Data Frame Manipulation with dplyr
最終更新日:2024-10-12 | ページの編集
所要時間: 55分
概要
質問
- How can I manipulate data frames without repeating myself?
目的
- To be able to use the six main data frame manipulation ‘verbs’ with
pipes in
dplyr
. - To understand how
group_by()
andsummarize()
can be combined to summarize datasets. - Be able to analyze a subset of data using logical filtering.

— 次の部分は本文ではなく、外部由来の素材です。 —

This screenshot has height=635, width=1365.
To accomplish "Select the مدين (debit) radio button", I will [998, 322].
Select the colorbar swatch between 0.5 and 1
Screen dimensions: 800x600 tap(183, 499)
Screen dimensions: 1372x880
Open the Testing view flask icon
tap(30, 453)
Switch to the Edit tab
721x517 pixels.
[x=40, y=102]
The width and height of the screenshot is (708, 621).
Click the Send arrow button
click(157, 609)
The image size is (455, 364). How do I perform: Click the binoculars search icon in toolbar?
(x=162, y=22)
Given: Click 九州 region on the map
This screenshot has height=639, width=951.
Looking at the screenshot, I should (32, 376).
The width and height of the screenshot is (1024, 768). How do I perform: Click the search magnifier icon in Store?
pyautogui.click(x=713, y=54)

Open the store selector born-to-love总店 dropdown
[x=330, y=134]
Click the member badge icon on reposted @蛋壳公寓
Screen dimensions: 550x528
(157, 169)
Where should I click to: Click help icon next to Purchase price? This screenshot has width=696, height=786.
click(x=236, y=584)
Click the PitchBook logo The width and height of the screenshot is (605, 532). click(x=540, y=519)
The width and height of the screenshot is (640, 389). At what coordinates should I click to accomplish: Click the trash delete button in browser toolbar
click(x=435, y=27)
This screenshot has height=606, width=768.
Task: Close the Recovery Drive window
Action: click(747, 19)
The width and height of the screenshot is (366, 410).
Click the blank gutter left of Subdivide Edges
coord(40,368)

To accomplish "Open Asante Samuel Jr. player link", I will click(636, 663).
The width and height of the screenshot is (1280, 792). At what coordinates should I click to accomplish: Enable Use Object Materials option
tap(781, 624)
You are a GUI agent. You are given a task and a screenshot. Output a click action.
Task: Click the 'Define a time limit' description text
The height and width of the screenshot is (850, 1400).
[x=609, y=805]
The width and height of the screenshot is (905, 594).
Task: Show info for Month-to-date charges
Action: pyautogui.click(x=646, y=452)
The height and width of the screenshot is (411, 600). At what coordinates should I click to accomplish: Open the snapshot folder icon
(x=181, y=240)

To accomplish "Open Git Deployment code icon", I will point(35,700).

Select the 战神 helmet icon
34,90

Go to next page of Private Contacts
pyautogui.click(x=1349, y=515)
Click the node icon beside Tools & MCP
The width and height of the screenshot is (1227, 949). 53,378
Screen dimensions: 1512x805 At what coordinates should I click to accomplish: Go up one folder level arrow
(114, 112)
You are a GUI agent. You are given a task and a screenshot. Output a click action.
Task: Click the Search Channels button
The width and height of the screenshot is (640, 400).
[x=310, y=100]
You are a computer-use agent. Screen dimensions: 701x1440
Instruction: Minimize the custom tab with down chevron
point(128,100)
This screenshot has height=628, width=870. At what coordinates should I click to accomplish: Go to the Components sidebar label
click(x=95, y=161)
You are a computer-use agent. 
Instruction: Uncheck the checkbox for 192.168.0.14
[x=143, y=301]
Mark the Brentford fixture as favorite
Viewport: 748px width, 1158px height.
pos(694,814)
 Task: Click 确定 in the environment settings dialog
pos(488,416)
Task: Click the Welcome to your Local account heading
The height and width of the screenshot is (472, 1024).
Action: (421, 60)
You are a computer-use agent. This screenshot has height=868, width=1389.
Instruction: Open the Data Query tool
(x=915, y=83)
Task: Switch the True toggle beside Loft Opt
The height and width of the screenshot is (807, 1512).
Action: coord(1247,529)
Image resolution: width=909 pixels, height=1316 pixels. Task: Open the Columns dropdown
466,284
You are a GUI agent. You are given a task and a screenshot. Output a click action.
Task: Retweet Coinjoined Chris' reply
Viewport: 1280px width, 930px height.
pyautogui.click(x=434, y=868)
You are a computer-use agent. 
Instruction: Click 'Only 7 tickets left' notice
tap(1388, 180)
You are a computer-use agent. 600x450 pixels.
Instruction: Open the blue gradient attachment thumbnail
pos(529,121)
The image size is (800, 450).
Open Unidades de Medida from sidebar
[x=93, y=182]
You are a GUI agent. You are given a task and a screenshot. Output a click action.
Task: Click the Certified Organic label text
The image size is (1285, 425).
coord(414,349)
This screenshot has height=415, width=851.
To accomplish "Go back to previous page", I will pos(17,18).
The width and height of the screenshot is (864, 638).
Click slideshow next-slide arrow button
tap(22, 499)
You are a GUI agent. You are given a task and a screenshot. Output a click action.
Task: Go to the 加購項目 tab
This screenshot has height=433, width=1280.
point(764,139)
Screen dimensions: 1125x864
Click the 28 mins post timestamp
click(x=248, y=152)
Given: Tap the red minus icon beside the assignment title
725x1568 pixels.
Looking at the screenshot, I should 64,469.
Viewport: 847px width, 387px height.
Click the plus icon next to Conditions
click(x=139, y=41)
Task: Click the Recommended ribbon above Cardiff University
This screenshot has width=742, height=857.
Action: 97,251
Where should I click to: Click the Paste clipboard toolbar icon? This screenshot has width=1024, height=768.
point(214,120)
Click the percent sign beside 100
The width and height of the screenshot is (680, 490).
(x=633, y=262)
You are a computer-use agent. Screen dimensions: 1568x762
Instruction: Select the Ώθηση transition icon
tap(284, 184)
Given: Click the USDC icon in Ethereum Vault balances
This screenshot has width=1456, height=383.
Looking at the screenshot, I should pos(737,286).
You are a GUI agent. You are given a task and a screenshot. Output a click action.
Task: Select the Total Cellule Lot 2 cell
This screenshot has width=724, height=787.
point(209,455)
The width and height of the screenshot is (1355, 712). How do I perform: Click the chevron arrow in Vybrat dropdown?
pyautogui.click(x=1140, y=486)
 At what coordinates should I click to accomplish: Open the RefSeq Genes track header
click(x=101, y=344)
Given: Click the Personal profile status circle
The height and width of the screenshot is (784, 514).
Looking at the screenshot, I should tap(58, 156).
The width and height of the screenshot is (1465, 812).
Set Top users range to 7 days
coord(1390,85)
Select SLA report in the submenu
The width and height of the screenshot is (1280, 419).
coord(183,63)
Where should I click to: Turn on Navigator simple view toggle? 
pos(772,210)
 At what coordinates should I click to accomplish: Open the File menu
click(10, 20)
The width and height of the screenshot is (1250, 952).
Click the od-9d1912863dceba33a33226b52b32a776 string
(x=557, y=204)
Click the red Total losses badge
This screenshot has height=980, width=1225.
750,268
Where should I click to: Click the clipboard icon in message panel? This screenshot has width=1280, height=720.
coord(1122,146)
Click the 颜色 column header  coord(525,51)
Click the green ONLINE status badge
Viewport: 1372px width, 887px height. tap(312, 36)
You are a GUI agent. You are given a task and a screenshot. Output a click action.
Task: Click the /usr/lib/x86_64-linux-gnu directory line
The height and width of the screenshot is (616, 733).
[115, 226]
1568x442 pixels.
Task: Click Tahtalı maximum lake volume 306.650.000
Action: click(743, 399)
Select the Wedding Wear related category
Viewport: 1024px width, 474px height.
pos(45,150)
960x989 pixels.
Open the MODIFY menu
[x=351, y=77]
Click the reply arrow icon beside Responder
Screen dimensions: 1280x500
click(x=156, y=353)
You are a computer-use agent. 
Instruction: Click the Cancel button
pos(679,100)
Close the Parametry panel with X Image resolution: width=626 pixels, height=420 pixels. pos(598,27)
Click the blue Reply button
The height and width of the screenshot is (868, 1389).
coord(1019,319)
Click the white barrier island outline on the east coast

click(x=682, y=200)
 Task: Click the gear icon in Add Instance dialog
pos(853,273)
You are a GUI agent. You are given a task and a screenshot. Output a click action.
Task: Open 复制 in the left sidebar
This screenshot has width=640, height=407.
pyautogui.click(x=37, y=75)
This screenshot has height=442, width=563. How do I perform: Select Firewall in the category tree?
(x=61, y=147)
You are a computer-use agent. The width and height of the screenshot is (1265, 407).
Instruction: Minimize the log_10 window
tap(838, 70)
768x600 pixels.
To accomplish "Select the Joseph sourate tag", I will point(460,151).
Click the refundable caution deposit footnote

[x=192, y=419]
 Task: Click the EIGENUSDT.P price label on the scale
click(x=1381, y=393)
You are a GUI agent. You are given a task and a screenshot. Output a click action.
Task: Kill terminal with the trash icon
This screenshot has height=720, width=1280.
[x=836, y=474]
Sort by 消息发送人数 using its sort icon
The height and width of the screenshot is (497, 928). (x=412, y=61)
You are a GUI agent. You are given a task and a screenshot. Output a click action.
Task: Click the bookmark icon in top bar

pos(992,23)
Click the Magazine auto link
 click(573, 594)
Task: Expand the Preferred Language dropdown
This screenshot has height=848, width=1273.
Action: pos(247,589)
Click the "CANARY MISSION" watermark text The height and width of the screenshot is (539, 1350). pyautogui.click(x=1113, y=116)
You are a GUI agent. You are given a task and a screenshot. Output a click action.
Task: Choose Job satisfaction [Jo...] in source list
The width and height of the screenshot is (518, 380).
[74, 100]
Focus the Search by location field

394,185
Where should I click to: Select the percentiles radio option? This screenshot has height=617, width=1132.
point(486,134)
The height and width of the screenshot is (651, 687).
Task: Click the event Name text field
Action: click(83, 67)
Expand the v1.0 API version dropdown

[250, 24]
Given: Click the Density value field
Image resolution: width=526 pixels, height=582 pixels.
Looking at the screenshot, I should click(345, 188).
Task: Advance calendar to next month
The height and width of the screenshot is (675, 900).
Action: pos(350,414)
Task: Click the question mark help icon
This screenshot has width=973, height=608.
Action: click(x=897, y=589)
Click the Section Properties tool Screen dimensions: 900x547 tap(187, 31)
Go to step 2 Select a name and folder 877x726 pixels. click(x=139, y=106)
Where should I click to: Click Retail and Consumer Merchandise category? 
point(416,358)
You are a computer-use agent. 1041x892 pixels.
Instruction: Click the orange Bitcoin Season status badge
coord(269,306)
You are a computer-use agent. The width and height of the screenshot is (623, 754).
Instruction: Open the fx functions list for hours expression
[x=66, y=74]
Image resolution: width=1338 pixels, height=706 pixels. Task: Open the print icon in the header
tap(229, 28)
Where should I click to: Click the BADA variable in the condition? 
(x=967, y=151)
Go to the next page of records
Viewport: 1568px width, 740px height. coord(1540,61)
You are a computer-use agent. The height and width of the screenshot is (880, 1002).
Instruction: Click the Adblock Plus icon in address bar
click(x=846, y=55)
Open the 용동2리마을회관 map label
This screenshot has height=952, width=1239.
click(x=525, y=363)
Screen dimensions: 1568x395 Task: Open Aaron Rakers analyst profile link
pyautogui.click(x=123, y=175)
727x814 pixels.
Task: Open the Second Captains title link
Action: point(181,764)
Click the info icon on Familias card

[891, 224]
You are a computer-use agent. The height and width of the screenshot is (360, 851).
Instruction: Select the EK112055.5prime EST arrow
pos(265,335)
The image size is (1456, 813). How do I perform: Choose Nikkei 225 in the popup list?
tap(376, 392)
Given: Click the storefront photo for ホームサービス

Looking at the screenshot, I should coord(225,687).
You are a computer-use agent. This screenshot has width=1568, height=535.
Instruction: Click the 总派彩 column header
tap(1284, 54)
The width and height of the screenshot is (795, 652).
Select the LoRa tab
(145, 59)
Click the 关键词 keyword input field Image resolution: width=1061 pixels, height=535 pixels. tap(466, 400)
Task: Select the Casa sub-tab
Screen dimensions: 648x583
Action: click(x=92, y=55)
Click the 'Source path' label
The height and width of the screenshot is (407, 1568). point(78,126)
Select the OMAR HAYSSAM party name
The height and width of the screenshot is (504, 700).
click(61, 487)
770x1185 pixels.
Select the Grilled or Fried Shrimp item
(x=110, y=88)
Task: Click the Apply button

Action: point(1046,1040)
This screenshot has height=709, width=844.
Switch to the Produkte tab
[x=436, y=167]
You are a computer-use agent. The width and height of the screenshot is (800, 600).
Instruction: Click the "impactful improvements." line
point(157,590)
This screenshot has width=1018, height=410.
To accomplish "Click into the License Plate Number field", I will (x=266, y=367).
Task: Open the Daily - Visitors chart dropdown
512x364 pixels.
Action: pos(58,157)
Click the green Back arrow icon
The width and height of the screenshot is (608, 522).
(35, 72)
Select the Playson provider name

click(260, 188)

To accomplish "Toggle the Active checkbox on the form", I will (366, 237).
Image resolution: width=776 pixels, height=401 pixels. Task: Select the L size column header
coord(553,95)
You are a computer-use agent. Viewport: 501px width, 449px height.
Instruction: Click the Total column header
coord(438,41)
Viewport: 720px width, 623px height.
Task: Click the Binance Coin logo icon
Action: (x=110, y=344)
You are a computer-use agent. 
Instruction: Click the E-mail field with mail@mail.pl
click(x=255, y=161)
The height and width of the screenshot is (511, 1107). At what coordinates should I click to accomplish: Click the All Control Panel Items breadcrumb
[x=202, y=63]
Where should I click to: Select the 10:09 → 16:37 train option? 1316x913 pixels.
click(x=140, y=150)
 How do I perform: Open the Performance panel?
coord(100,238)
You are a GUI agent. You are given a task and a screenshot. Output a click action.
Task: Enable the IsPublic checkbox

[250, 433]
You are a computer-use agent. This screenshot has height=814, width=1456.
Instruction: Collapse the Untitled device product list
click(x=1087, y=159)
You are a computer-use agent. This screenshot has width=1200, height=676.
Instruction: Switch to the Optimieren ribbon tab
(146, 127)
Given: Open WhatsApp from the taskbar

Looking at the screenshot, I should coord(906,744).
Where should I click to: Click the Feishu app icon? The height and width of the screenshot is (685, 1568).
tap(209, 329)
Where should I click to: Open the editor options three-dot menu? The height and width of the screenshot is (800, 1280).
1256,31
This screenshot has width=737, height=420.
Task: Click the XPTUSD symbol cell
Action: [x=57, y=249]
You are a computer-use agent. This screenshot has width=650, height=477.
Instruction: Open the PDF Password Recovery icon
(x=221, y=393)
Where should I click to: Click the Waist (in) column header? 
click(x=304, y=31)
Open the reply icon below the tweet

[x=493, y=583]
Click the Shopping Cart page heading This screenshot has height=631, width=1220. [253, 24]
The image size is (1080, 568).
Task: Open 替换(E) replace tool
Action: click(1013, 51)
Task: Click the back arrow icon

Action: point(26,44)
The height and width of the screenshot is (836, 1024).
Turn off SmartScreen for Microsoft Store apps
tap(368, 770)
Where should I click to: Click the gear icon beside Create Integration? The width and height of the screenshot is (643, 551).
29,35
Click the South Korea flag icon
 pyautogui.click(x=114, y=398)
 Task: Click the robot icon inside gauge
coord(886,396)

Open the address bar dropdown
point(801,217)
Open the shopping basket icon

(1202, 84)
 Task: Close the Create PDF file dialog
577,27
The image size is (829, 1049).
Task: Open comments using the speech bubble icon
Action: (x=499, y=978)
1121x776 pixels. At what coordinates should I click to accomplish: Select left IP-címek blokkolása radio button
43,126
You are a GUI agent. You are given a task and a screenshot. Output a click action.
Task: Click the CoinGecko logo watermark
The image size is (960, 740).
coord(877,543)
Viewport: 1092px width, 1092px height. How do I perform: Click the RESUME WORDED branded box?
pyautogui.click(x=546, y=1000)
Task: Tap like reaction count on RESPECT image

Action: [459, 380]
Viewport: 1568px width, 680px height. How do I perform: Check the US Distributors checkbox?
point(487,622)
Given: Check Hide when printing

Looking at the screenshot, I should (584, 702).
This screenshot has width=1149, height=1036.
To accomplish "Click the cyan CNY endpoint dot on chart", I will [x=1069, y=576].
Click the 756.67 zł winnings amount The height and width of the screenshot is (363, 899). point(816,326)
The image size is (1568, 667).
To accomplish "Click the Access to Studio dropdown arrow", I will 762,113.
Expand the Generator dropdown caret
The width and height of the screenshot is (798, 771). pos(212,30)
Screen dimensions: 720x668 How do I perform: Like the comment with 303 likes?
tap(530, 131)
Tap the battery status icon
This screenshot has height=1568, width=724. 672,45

多くの研究者にとって、データフレームの操作は、多くのことを意味します。 よくあるのは、特定の観測値(行)もしくは変数(列)の選択、 特定の変数でのデータのグループ化、 更には要約する統計値の計算です。 これらは、普通のRの基本操作で実行できます: We can do these operations using the normal base R operations:
R
mean(gapminder$gdpPercap[gapminder$continent == "Africa"])
出力
[1] 2193.755
R
mean(gapminder$gdpPercap[gapminder$continent == "Americas"])
出力
[1] 7136.11
R
mean(gapminder$gdpPercap[gapminder$continent == "Asia"])
出力
[1] 7902.15
でも、これはあまり おススメ ではありません。繰り返しがかなりあるからです。 繰り返し作業は、時間を食います。そして、嫌なバグを起こる原因にもなりえます。
dplyr
パッケージ
嬉しいことに、dplyr
パッケージには、データフレーム操作に非常に役立つ関数がいくつもあります。
それを使うと、先ほどみたような繰り返しを減らし、エラーを起こす確率を減らし、
タイピングする必要性さえも恐らく減らせます。 更には、dplyr
の書き方は、とても分かりやすいかもしれません。 As an added bonus, you
might even find the dplyr
grammar easier to read.
Tip: Tidyverse
dplyr
package belongs to a broader family of opinionated
R packages designed for data science called the “Tidyverse”. These
packages are specifically designed to work harmoniously together. Some
of these packages will be covered along this course, but you can find
more complete information here: https://www.tidyverse.org/.
ここでは、特によく使われる6つの関数と、
それらを組み合わせるためのパイプ(% %
)を紹介します。 .
select()
filter()
group_by()
summarize()
mutate()
もし、このパッケージをまだインストールしていないようでしたら、ここでしておきましょう:
R
install.packages('dplyr')
パッケージをロードしましょう:
R
library("dplyr")
select() の使用
例えば、
データフレームにある、いくつかの変数だけを使って進めたい場合、
使えるかもしれないのは、select()
関数です。
これを使えば、選択した変数だけをキープすることができます。
R
year_country_gdp <- select(gapminder, year, country, gdpPercap)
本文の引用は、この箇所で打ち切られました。